River oats, a known species for water remediation, excelled in both visual and chemical filtration experiments. It effectively removed various parameters from both creek and tap water, highlighting its potential as an essential species for water quality improvement.
This study demonstrated that certain native Alabama plant species, especially river oats, exhibit superior water filtration capabilities compared to non-native species. Their efficiency in removing visual and chemical pollutants makes them a promising solution for enhancing water quality in both natural and human-affected environments. The use of native plants in water remediation projects can play a vital role in mitigating water pollution and preserving the health of aquatic ecosystems and human populations alike. Further research and implementation of native plant-based filtration systems are warranted to address the global water quality challenges we face today.

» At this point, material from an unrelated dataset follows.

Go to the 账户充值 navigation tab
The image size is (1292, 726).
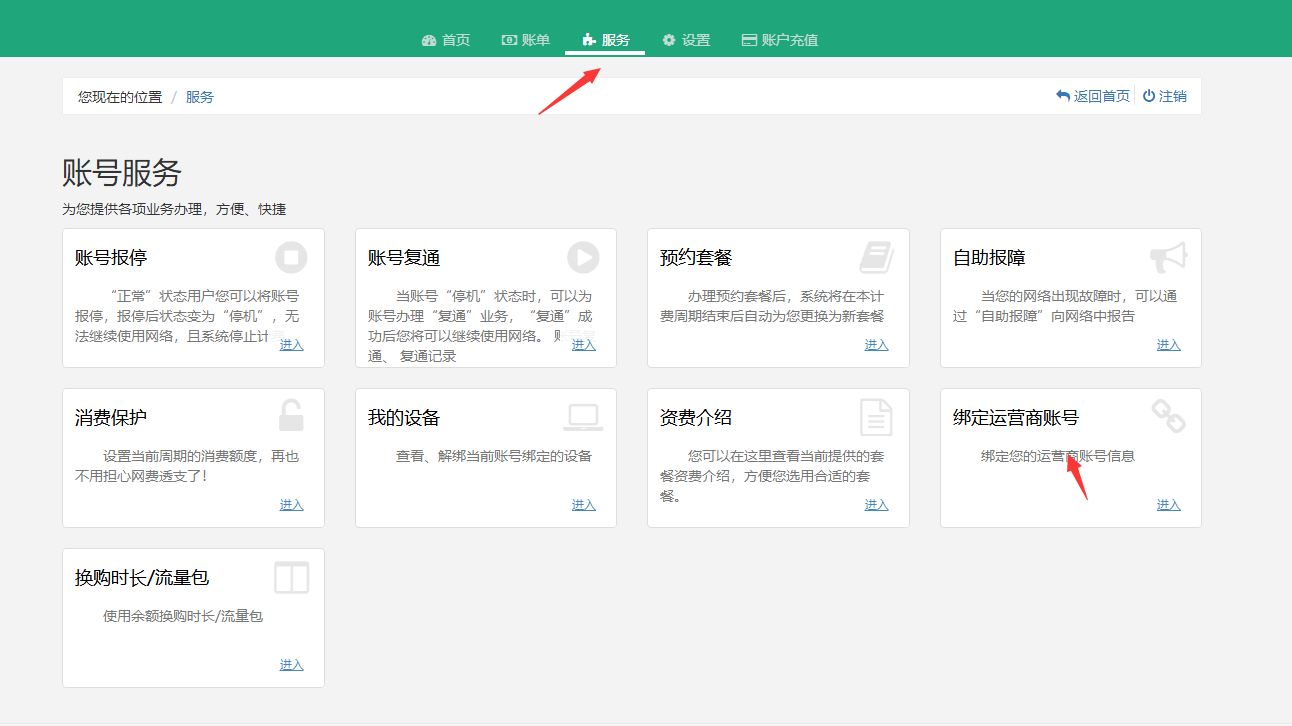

For the tangible side of my summer project, I decided to build an interactive river model that could be used in future garden tours, camps, or demonstrations. My goal was to design and build a 3- foot- tall model with two functioning river channels. I painted the model to look realistic, and I installed drip edges in order for the water to run smoothly. I also created a catch system for plants to “‘sit”’ under the table in order to filter the water coming from the channels. I wrote lesson plans with instructions similar to my visual filtration experiment. My main goal for this model is to educate others about the importance of plants to our rivers’ health and surrounding ecosystems. I also wanted to create something fun that would inspire students to learn more about the environment.

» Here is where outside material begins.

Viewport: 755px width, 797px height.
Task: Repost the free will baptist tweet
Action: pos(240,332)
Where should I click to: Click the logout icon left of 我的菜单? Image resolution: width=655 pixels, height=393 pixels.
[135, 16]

Hi everyone! My name is Maria Timberlake, a rising senior at Mississippi State University studying natural resource and environmental conservation with a concentration in law and administration. I am also pursuing an environment and sustainability minor. After graduation, I hope to attend graduate school for environmental management and policy. I am extremely honored to be the Rotary Club of Shades Valley intern for this summer.
Getting to be in the Gardens every day has been a blessing, and I can’t believe my time here is coming to a close! I want to thank the Director of Education and Community Engagement, Dr. Tyler Mason, Director of Garden Support, Jane Underwood, and the Kaul Wildflower Garden’s Horticulturist, Keith Turney for their constant support this summer.

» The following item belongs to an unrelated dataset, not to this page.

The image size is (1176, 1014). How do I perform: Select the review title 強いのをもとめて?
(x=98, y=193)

They have inspired me through their passion for change and continuous hard work. Through my internship, I have been given an incredible opportunity to pursue a summer project along with funded research. Due to my previous experience working for the Cahaba Riverkeeper, I knew I wanted to have a focus on water quality. As an aspiring natural resources professional, finding sustainable solutions for combating pollution has always been an interest of mine.